We enjoyed many excellent speakers at a professional association meeting that I recently attended in Baltimore. One related a story about an insurance agent who sold a $14,000,000 case because he didn’t rush to judgment.
A successful businessman who attended his church came up to him at a social event and asked him to do a favor, “A guy just proposed a $3,000,000 permanent life insurance on me to protect the business that I own. How about running the numbers with your company and seeing if you can do any better?”
Rather than jumping at an opportunity to grab an easy case, the producer answered, “I would love to help you out but I can’t do what you’re asking.”
“What do you mean?” asked the incredulous business owner.

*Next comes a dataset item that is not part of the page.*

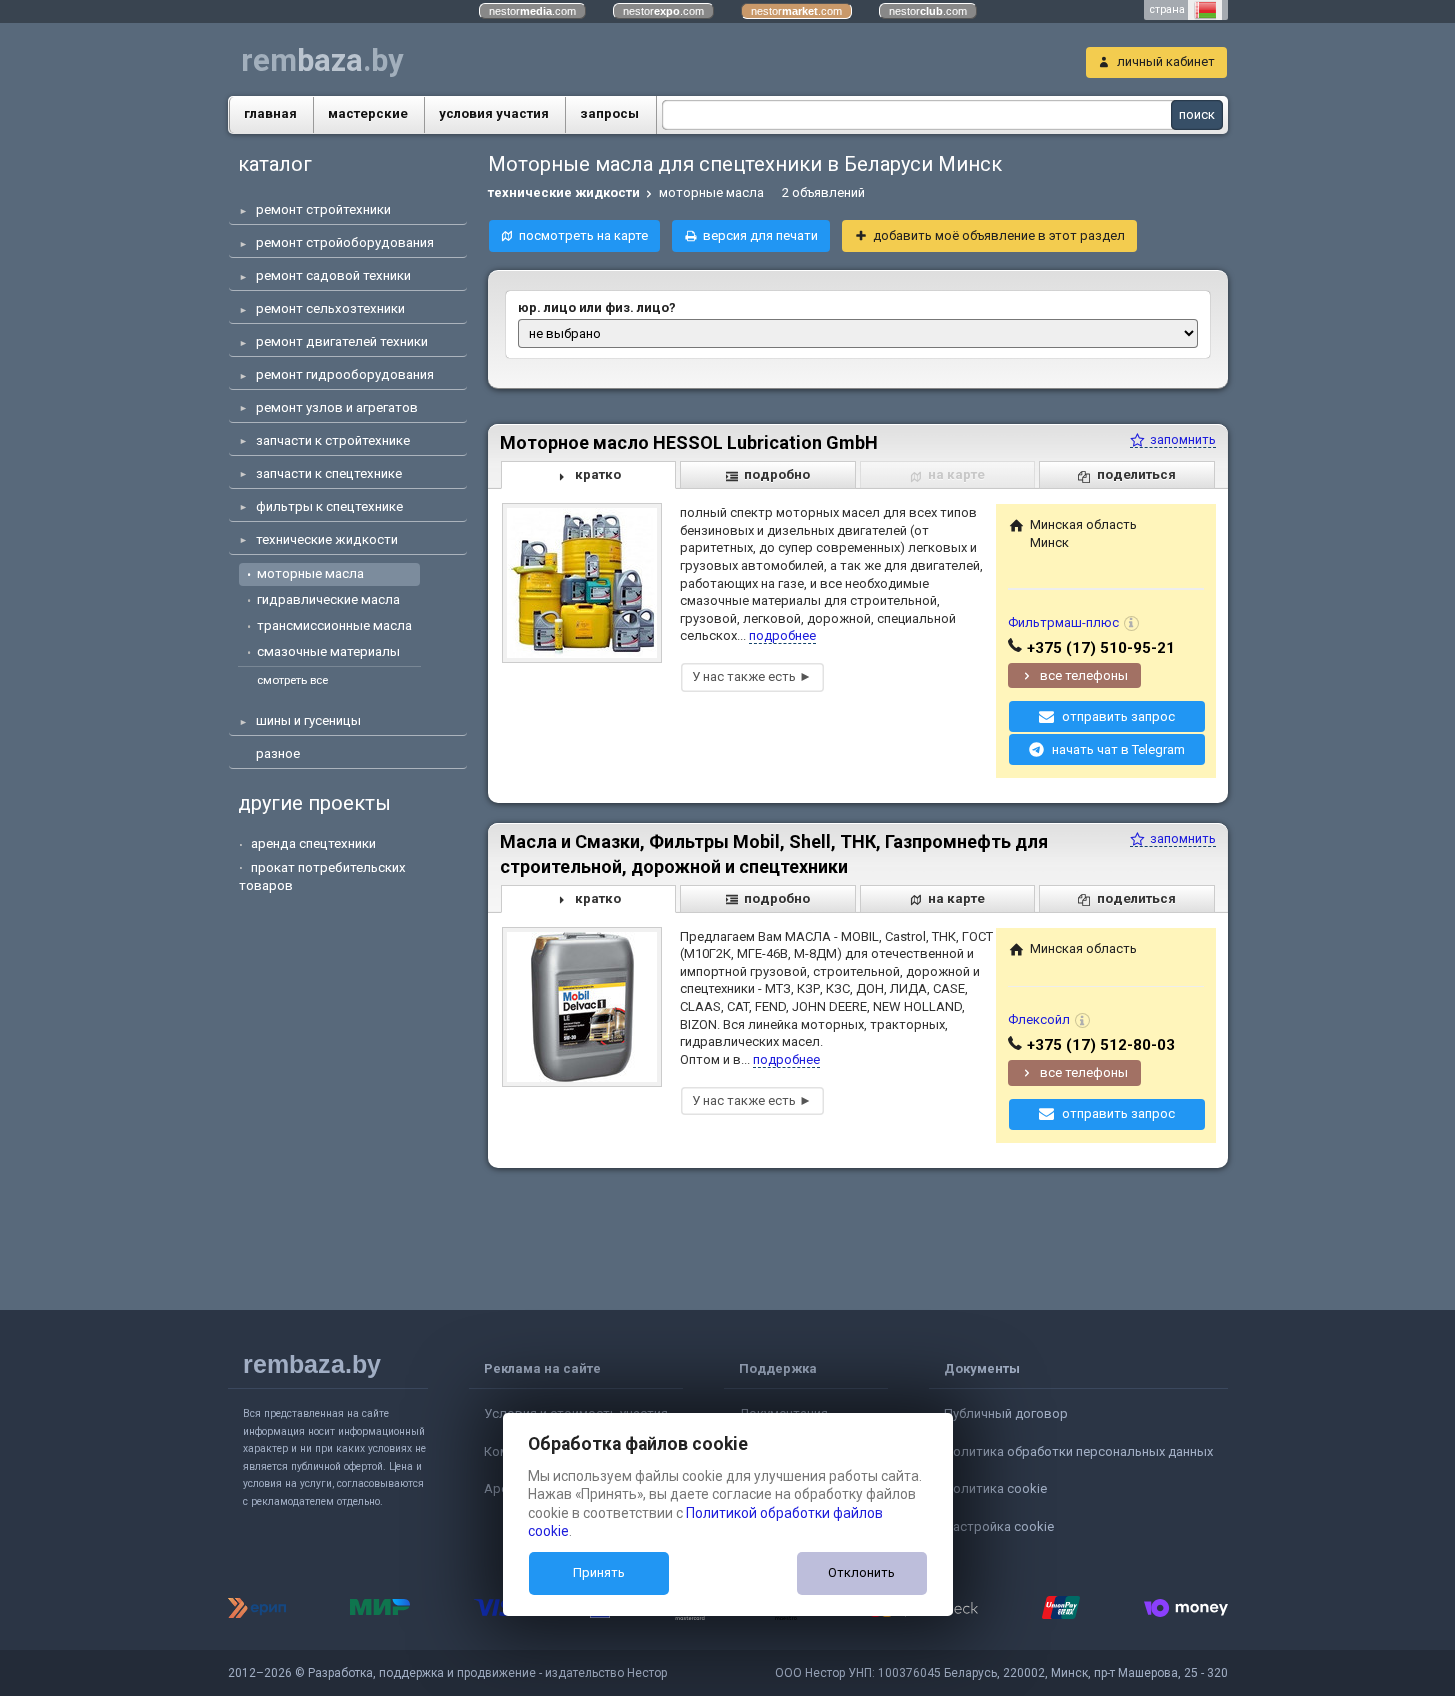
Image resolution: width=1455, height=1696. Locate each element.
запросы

“Well, I have no idea if you need $3,000,000, $20,000.000 or none at all. Do you know what your business is worth?”
“Not really. I’m too busy running it every day and assumed that the agent figured that out.”
You can guess where this is all going.
Agent ‘Ethical Guy’ said there wasn’t enough information to make an informed decision of that magnitude and suggested that the business-owner get a third party valuation of his company.
Mr. Business Owner agreed.
When the unbiased appraisal came back with a valuation of $14,000,000–the proposal from agent ‘Lazy Guy’ got thrown into the shredder. Agent ‘Ethical Guy’ sold a huge case and performed an excellent service for his new client.
As a small-business owner selling a service or tangible product, you can learn much from the above story. When not in your shop you are a customer just like everyone else and I am willing to bet that you occasionally go into stores looking for something that you know very little about. In such a case, you are seeking a competent and honest salesperson to lead you in the right direction. You want to be properly informed about the positives and negatives before making a purchase.
The people who seek you out in your business are no different. Listen to their wants and needs. Take the time to properly inform them of important aspects of their desires. Then, and only then, make a recommendation based on your expertise.
You may be surprised by the whale you reel in rather than the small-mouth bass that was originally on the line.